This morning I finally got around to charging my cell phone. It had been dead for two days. So I hook it up to the power and switch it on.
Messages come pouring in (I am so popular). I clear them one by one.
Then my phone beeps. Another new message.
It's a number I don't recognise.
The message says, "Hi"
Then another comes through. "Hi Mily"
Er, some kid has typed in the wrong digits. He is thinking I am some girl called Mily.
I txt back, "No Mily here u got da wrng ph numba"
Beep Beep.
"Wat?" the txt says.
OK, this kid is slow. So I txt, "Who is dis?" (I can speak txt lingo too)
Beep beep. "Its Brandon"
Brandon? I don't know any Brandon.
"Sorry I don't know any brandon you got da wrong phone number" (I use normal spelling just in case my txt lingo was unclear)
"No dis is da numba I bn txting since i got it so i know its da rite one"
Oh man. Now I'm getting a bit annoyed. I'm on prepay. Each one of these darn txts is costing me .20c! (I should really switch to 2Degrees)
Just to make myself very clear, I txt Brandon a nice explanation of who I am...
"My name is Simone. I am 40yrs old. I have 3 kids. I don't know anyone calld Brandon!"
Brandon txts back: "K"
Phew he has finally got it!!! But then... Beep! Beep!
Brandon has reconsidered.
He says: "Well how come u txt me 2 call u yesterday and u sent me the num and i called u and Melissa pick up tha phone"
Oh Brandon. Brandon Brandon.
Whoever this Mily is, she gave you the wrong num.

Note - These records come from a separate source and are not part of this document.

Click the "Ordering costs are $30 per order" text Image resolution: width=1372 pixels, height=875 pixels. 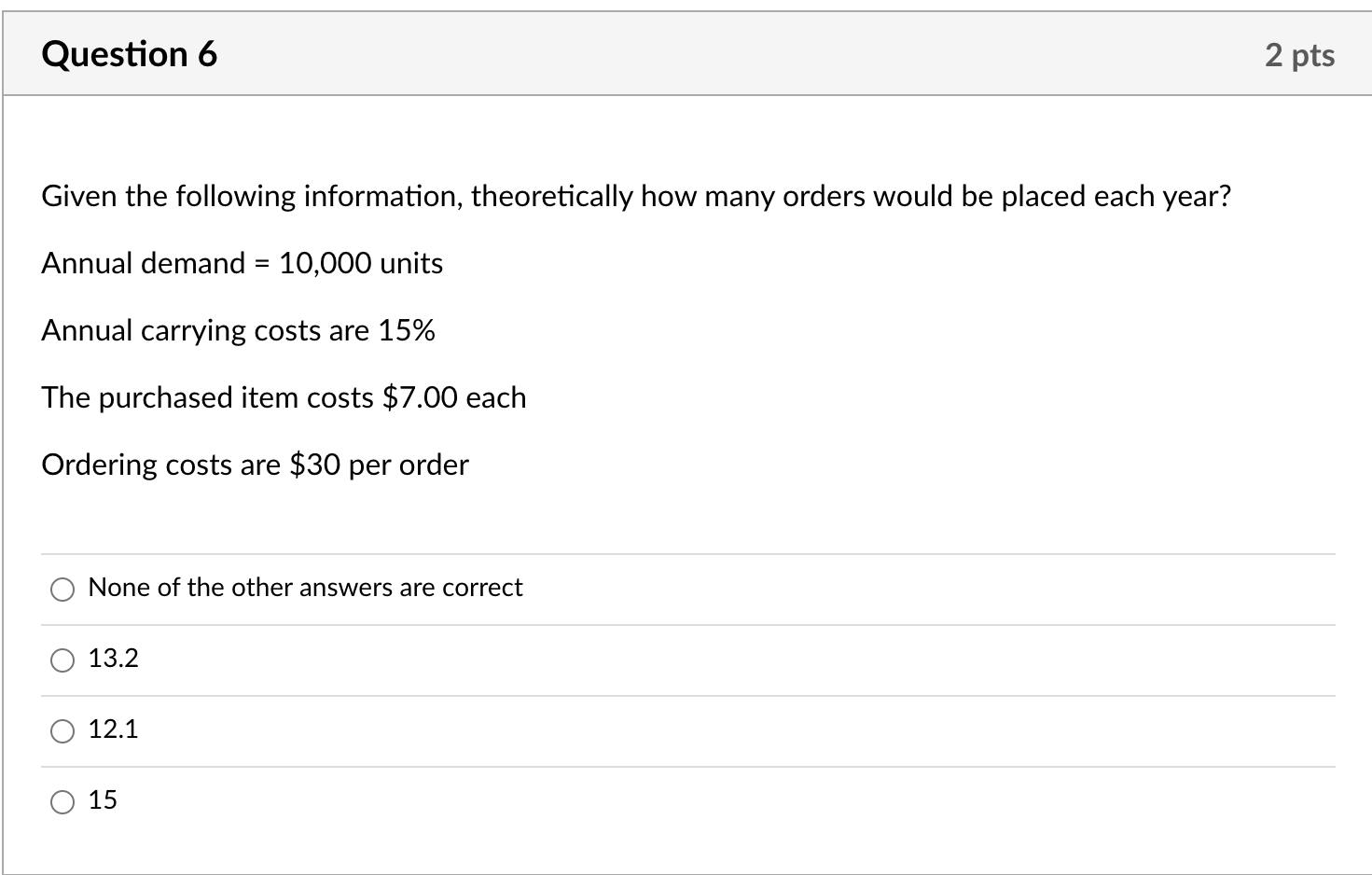coord(255,465)
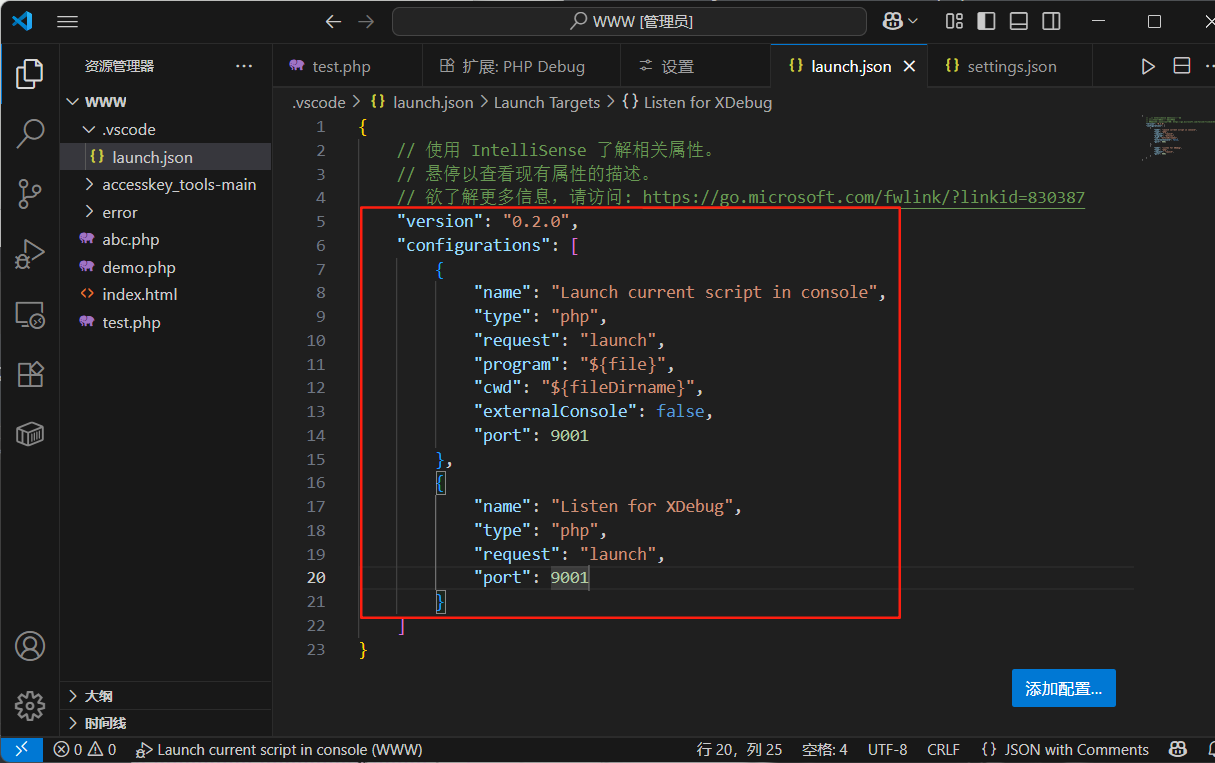Switch to the test.php tab

pyautogui.click(x=341, y=67)
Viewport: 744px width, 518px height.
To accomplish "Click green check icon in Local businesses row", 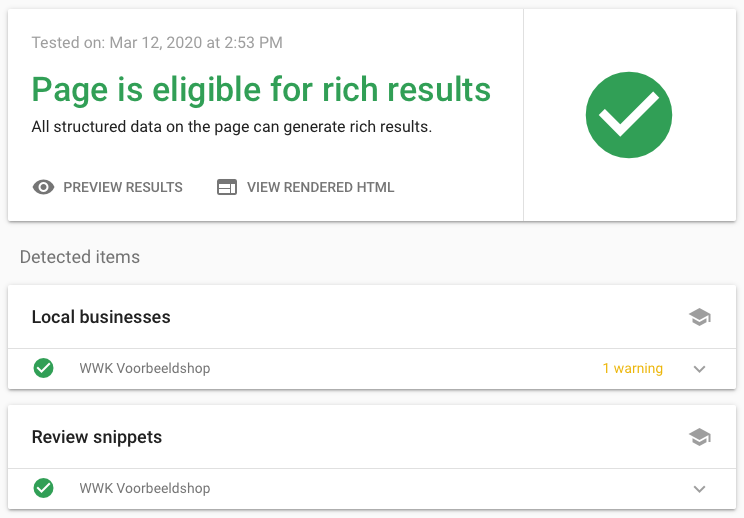I will pos(43,368).
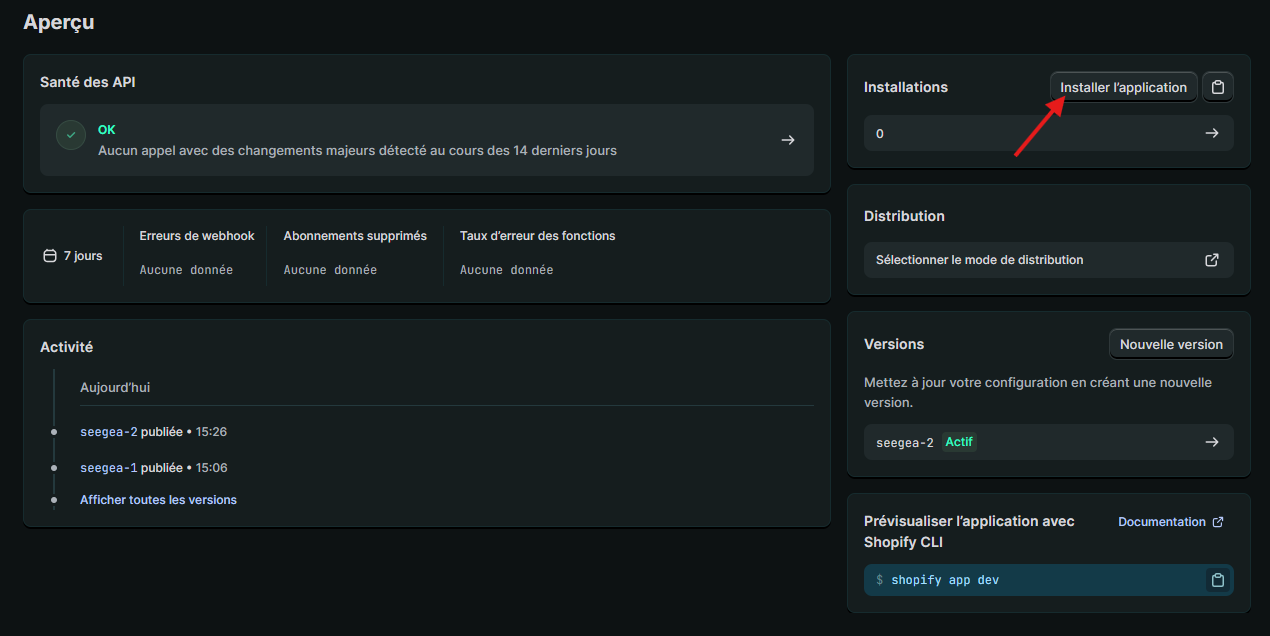Viewport: 1270px width, 636px height.
Task: Click the green OK checkmark icon
Action: coord(70,134)
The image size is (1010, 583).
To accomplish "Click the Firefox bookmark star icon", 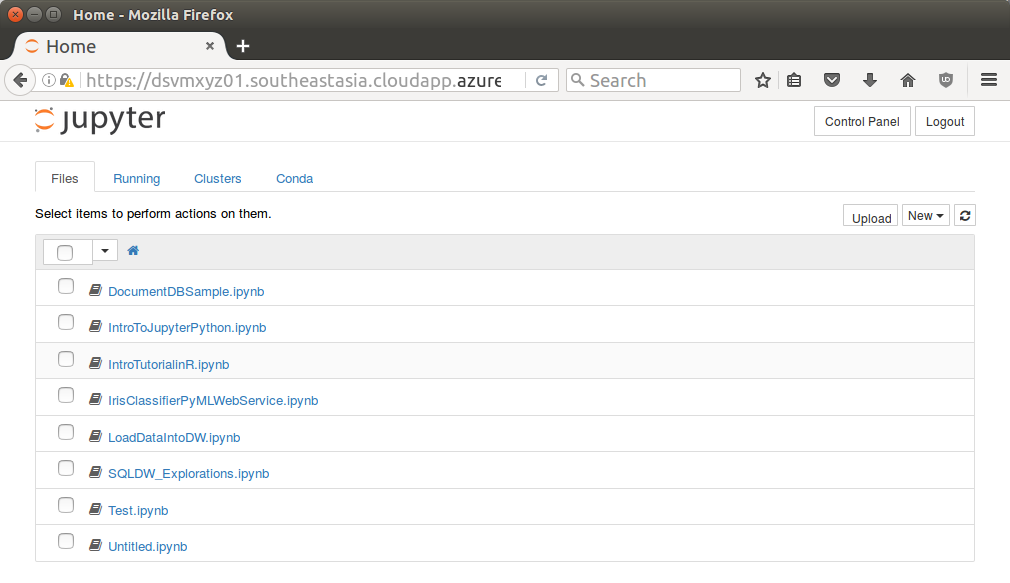I will tap(763, 81).
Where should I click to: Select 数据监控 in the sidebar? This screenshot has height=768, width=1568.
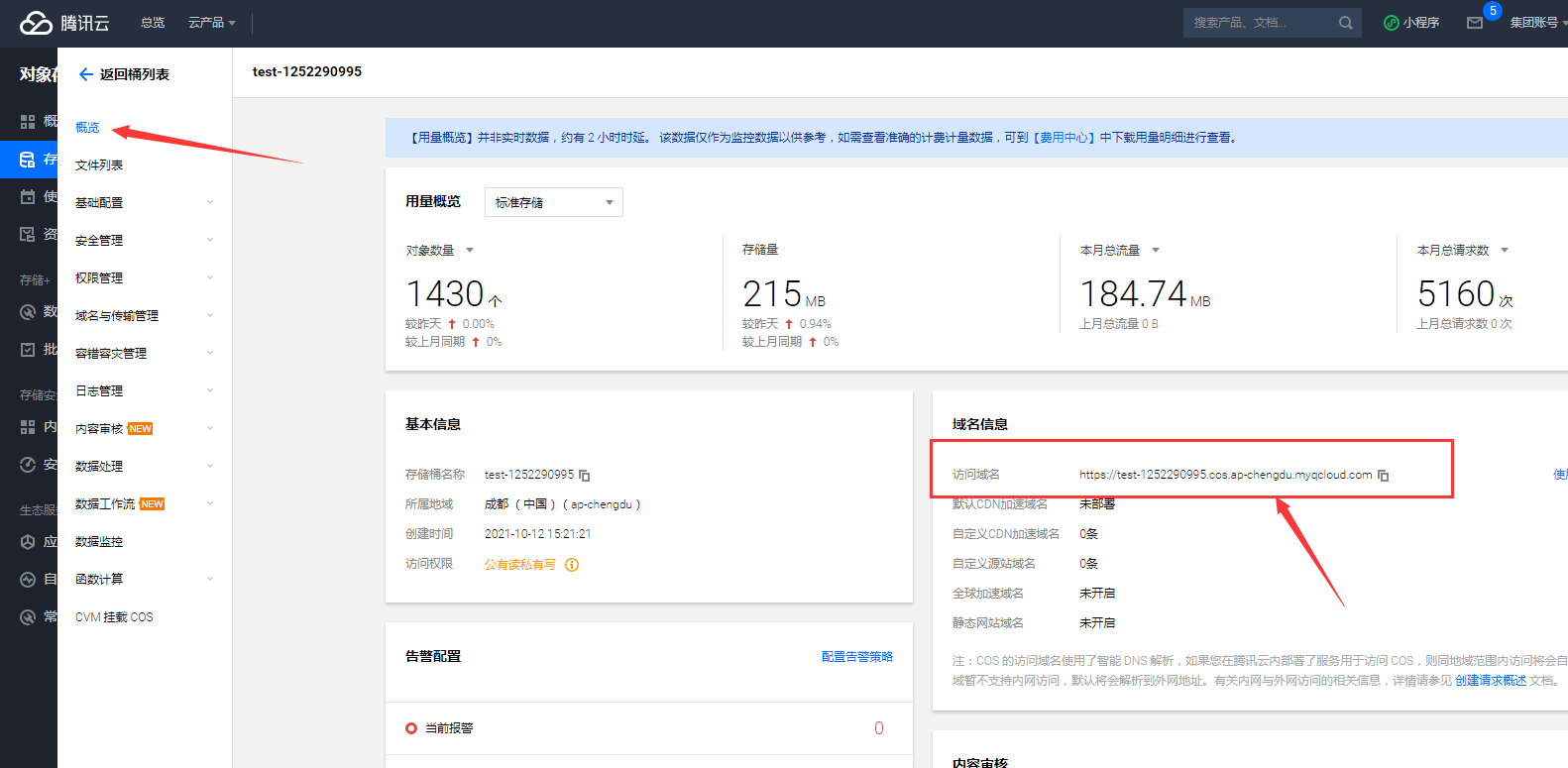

Or you wrote it down wrong.
Really. I am not faking you out. I really am a forty year old mother of three called Simone and I have never heard of you. I'm not Mily pretending to not know you. Poor spotty hormonal kid! He must be feeling really bad thinking that Mily doesn't want 2 txt wit him.
All I can do is ignore your txty pleas or you are going to make me run out of credit. I really hope you figure it out.
Good luck with Mily. I think you're gonna need it.